- [TASK INPUT]
════════

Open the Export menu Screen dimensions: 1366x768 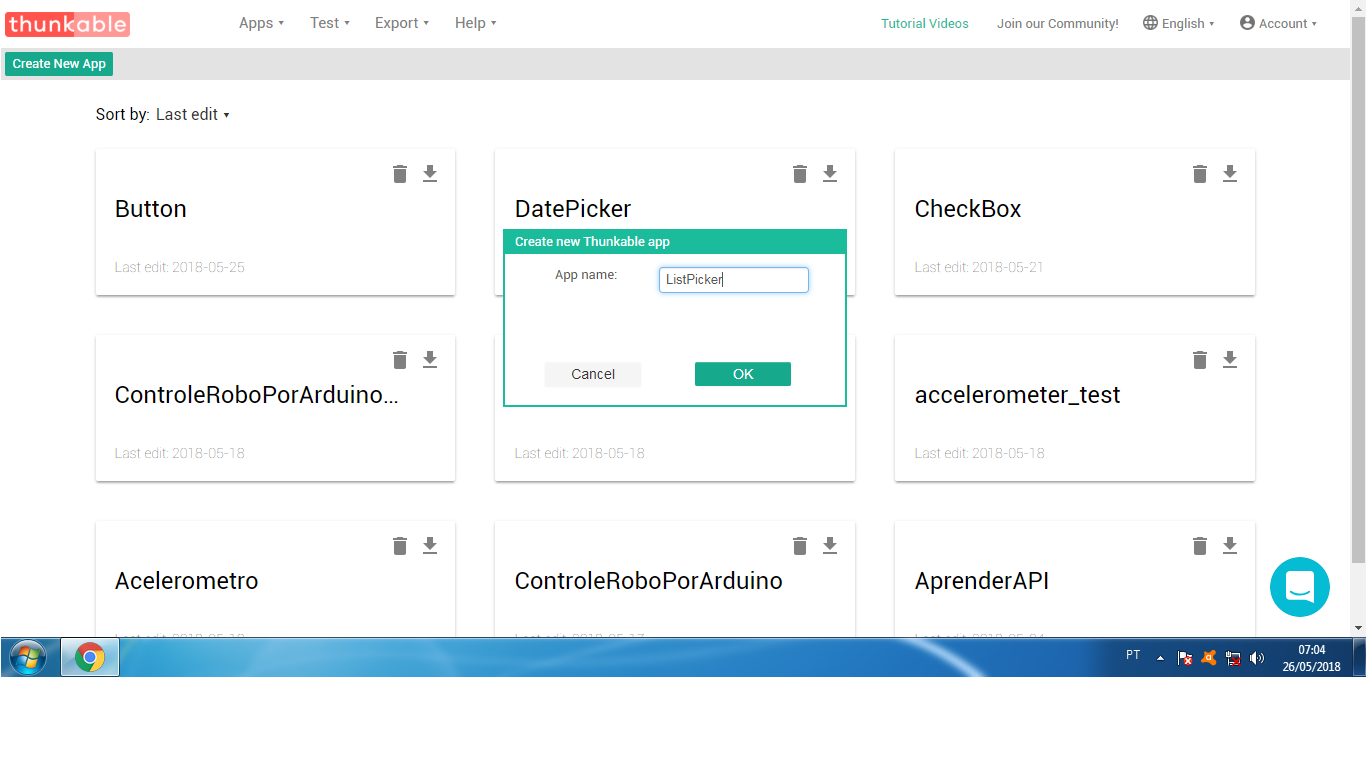400,23
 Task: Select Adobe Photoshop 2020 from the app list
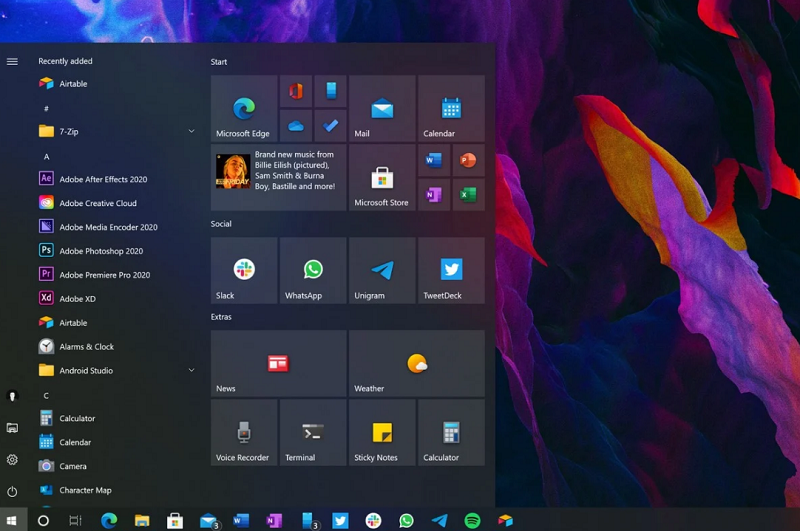(x=100, y=251)
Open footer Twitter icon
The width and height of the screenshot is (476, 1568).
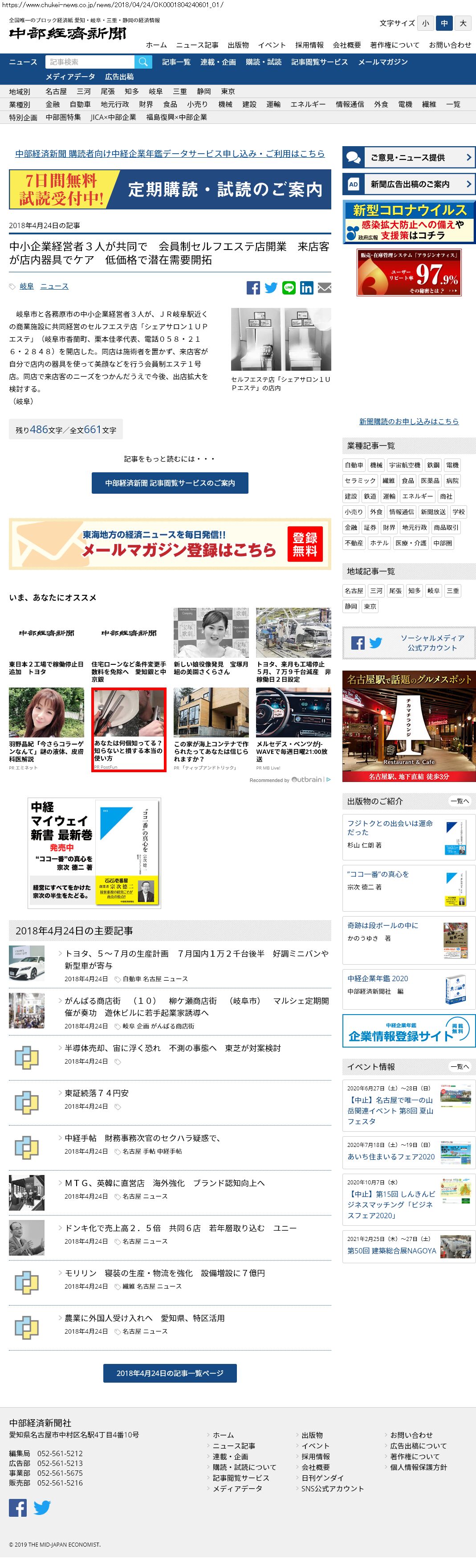click(42, 1507)
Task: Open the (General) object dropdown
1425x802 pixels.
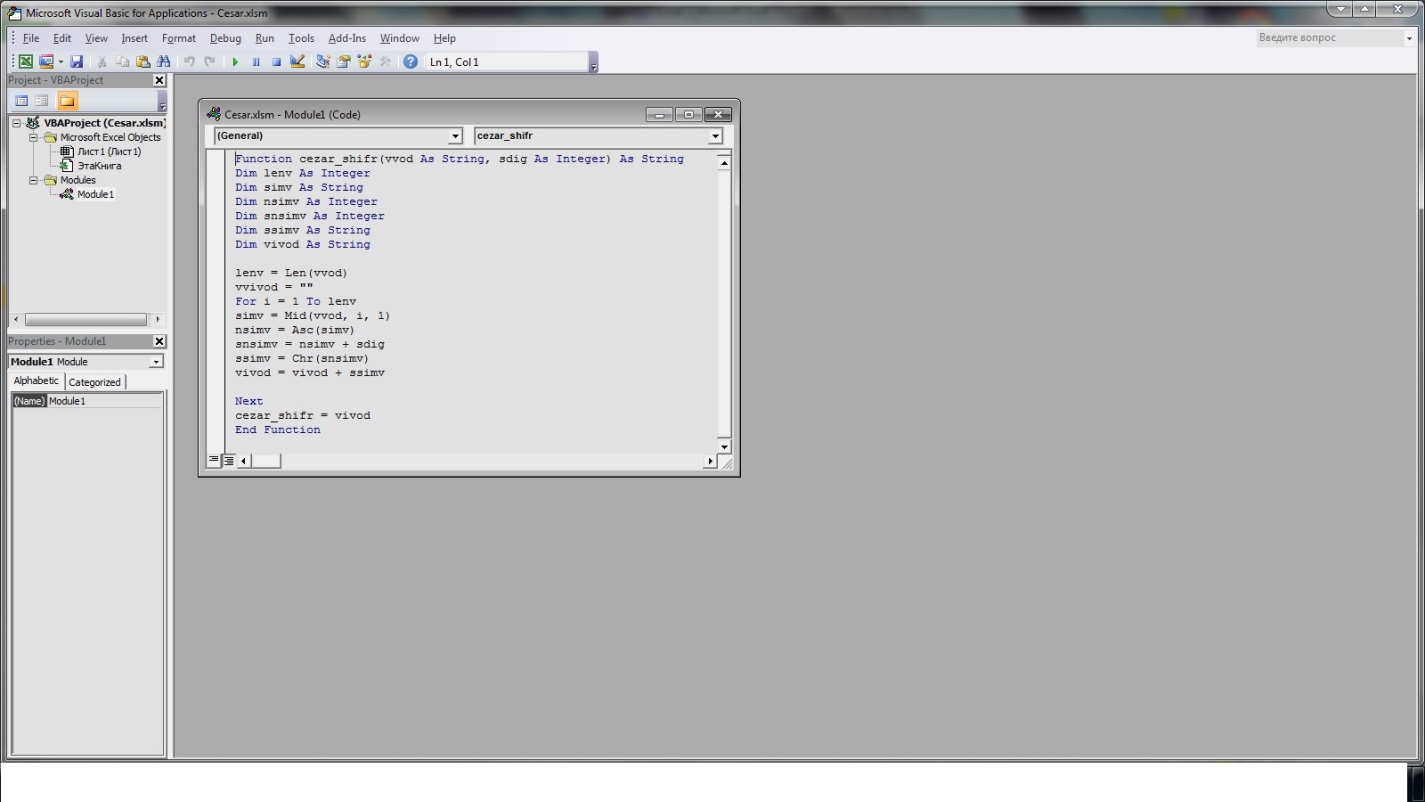Action: (x=455, y=136)
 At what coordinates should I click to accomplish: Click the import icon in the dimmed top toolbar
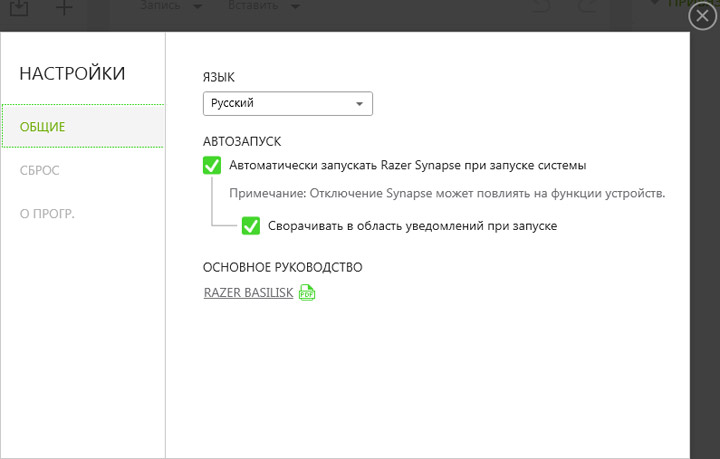(21, 8)
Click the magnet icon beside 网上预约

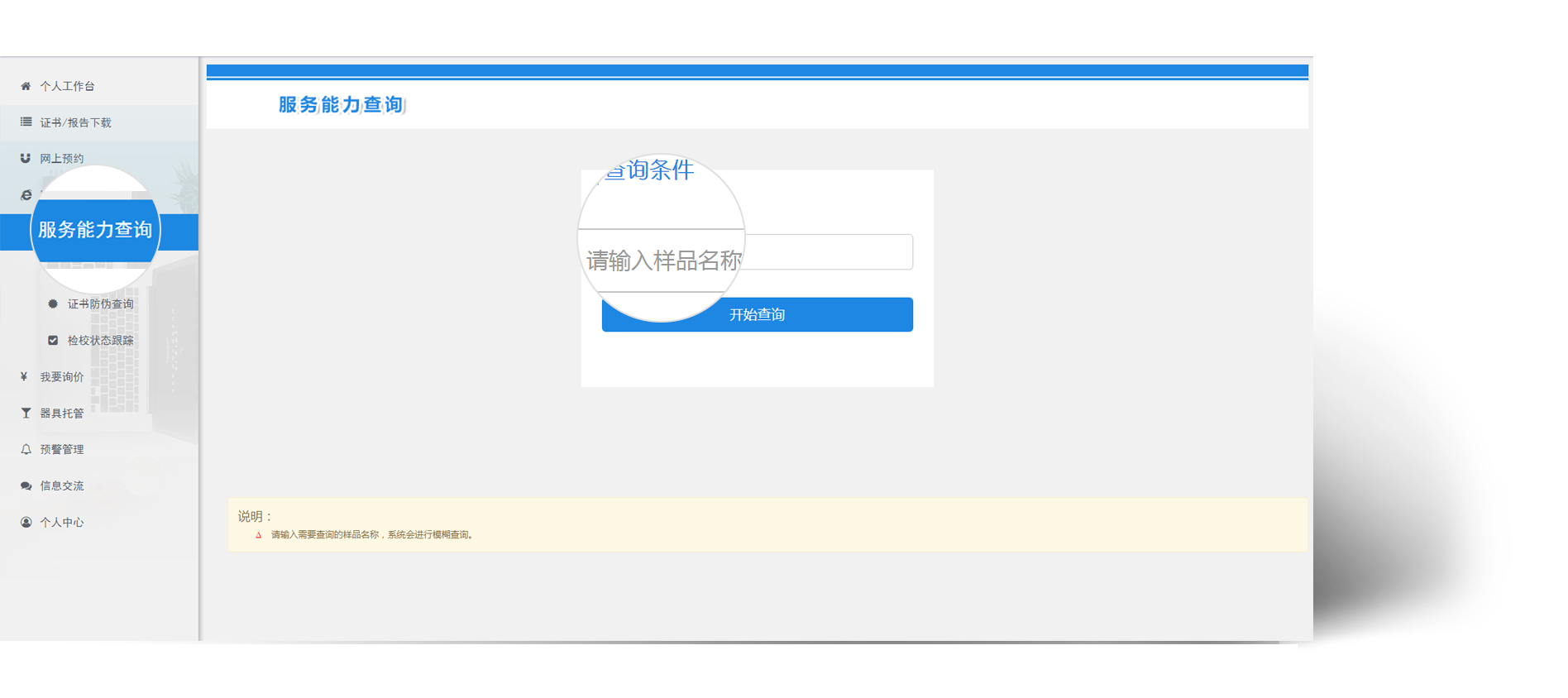(x=26, y=158)
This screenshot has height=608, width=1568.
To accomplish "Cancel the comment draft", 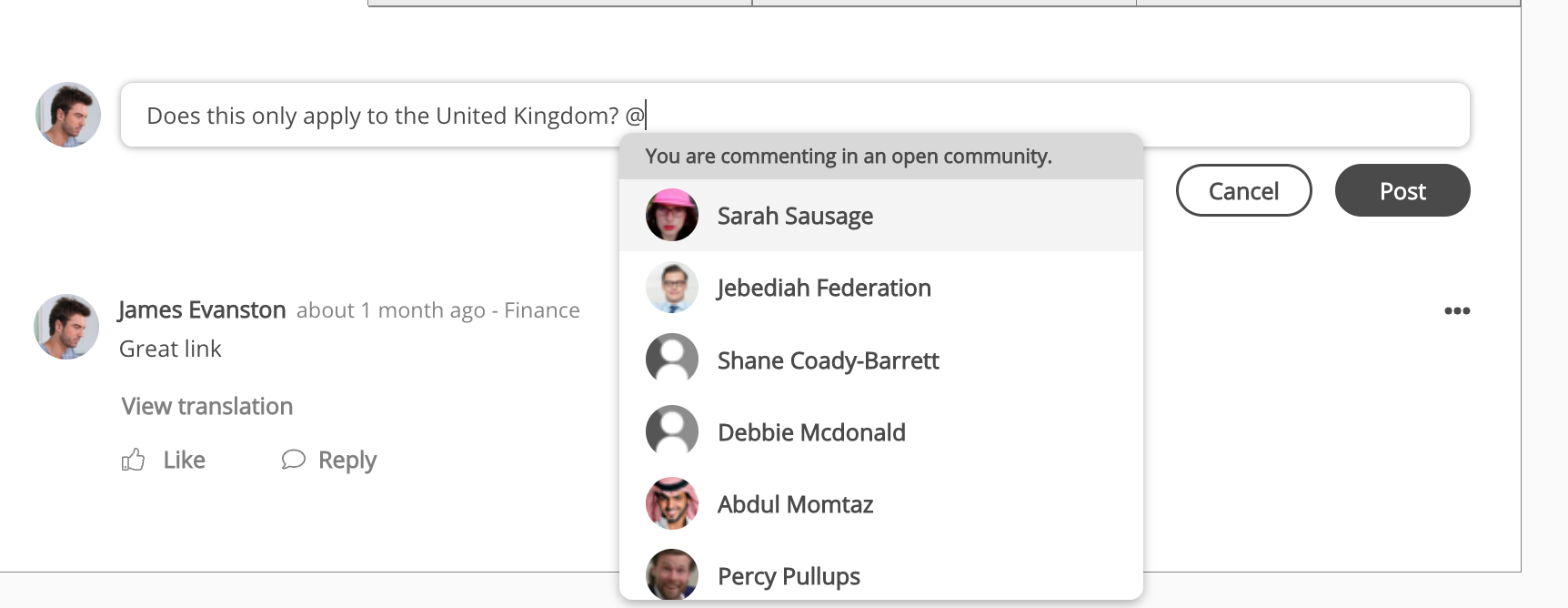I will click(x=1243, y=191).
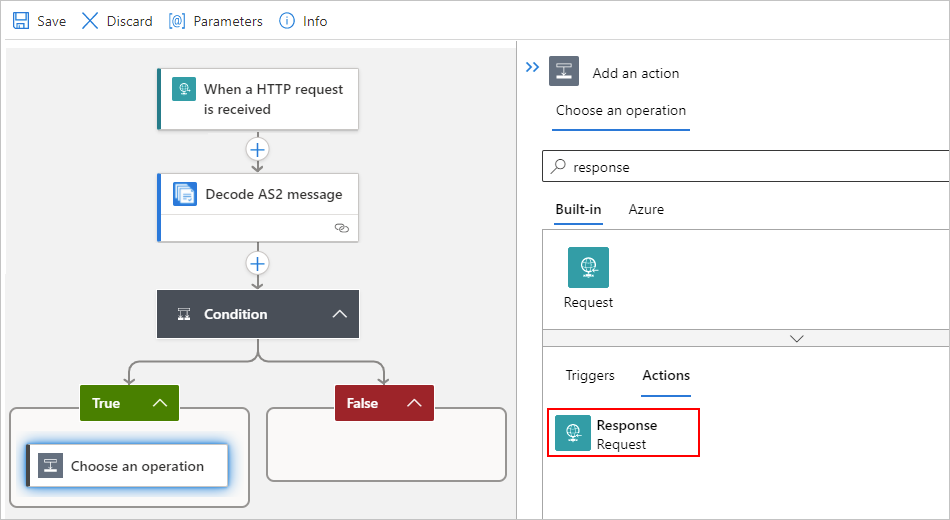Select the Choose an operation card
This screenshot has height=520, width=950.
pos(128,465)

════════

- [ASSIGNED TASK] Give the lines above again exactly, from the one containing "1425x802 pixels." to the one containing "This screenshot has height=608, width=1568.", both included, but leave out the pictures.

- [EXERCISE SOLUTION]
1425x802 pixels.
Action: (x=455, y=136)
 At what coordinates should I click to accomplish: Click the import icon in the dimmed top toolbar
(21, 8)
Click the magnet icon beside 网上预约

(x=26, y=158)
This screenshot has height=608, width=1568.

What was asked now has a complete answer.